Search each line of the data for the word "menu"; copy every line where it is found.

= Beginning of Section =

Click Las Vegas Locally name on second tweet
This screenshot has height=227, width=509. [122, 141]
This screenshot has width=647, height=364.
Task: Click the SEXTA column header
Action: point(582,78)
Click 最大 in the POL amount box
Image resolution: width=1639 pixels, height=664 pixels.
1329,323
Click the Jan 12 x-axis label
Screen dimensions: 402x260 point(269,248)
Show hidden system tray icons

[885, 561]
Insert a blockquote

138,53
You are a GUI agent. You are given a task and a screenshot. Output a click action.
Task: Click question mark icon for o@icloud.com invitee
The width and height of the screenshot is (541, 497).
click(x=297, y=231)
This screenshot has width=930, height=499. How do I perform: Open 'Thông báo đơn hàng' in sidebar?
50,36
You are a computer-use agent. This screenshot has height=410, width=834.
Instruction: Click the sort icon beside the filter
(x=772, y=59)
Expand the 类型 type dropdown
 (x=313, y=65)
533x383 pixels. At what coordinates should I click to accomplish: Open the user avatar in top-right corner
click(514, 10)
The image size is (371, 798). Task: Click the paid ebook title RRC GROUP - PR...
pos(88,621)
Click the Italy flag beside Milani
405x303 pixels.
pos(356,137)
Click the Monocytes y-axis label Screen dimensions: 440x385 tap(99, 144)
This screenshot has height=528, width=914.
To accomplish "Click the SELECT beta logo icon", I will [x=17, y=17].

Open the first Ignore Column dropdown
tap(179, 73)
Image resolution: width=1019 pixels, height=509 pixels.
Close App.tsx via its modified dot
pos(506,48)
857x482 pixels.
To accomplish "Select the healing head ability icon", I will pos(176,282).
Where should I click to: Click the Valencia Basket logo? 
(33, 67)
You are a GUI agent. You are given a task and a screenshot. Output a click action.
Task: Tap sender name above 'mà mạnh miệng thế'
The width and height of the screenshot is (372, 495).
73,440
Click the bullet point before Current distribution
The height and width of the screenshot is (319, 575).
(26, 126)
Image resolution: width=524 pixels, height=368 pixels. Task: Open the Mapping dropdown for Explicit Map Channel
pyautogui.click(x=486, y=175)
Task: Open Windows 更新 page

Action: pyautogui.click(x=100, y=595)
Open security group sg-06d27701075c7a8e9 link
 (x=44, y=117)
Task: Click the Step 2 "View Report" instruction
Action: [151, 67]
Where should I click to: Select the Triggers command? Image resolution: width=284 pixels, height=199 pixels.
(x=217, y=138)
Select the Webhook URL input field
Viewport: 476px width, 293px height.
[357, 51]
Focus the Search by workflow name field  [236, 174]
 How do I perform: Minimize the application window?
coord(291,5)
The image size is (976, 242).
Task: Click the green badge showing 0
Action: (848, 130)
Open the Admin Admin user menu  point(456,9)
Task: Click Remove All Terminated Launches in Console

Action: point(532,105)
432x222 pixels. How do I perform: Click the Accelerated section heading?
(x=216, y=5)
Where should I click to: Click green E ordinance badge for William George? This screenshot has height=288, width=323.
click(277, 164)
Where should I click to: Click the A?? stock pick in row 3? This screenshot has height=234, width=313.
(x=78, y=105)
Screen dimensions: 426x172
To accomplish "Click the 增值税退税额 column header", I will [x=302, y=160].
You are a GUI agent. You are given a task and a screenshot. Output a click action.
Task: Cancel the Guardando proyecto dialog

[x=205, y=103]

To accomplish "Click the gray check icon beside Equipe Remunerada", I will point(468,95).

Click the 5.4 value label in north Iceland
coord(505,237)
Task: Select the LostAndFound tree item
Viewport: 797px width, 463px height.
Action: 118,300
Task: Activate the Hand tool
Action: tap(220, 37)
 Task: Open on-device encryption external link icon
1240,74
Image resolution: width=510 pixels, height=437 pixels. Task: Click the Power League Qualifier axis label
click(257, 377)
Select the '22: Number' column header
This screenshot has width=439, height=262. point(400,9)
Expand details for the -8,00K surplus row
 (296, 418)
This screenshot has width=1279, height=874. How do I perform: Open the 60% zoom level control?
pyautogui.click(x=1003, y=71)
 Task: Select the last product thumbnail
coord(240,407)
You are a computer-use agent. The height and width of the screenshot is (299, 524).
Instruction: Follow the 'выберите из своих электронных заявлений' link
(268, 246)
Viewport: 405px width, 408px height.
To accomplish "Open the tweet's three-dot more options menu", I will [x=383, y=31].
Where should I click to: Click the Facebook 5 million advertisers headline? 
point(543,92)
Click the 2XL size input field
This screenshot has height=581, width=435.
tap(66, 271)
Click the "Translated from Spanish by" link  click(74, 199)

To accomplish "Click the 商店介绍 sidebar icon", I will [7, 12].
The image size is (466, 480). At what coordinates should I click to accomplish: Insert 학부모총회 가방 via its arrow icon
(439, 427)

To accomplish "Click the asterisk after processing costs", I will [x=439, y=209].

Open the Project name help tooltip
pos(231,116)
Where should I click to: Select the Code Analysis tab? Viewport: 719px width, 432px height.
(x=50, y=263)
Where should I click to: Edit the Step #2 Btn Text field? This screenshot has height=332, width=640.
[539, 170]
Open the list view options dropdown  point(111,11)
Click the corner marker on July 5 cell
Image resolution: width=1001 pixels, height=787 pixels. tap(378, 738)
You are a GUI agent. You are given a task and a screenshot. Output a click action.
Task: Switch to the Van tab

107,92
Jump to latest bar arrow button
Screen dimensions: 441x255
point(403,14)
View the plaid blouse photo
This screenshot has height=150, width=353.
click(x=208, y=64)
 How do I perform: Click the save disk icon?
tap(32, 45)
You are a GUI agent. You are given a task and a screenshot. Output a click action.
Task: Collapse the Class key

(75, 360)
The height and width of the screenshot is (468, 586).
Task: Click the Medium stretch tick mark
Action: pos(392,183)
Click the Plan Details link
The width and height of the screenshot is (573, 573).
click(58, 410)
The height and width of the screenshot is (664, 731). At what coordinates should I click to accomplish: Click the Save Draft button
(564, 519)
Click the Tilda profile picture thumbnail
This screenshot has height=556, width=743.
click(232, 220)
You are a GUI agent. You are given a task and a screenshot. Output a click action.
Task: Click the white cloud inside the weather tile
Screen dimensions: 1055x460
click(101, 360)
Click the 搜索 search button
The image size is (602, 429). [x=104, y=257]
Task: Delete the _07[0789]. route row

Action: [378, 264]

= End of Section =

> **PROBLEM SOLUTION**
Open the Admin Admin user menu  point(456,9)
To accomplish "Open the tweet's three-dot more options menu", I will [x=383, y=31].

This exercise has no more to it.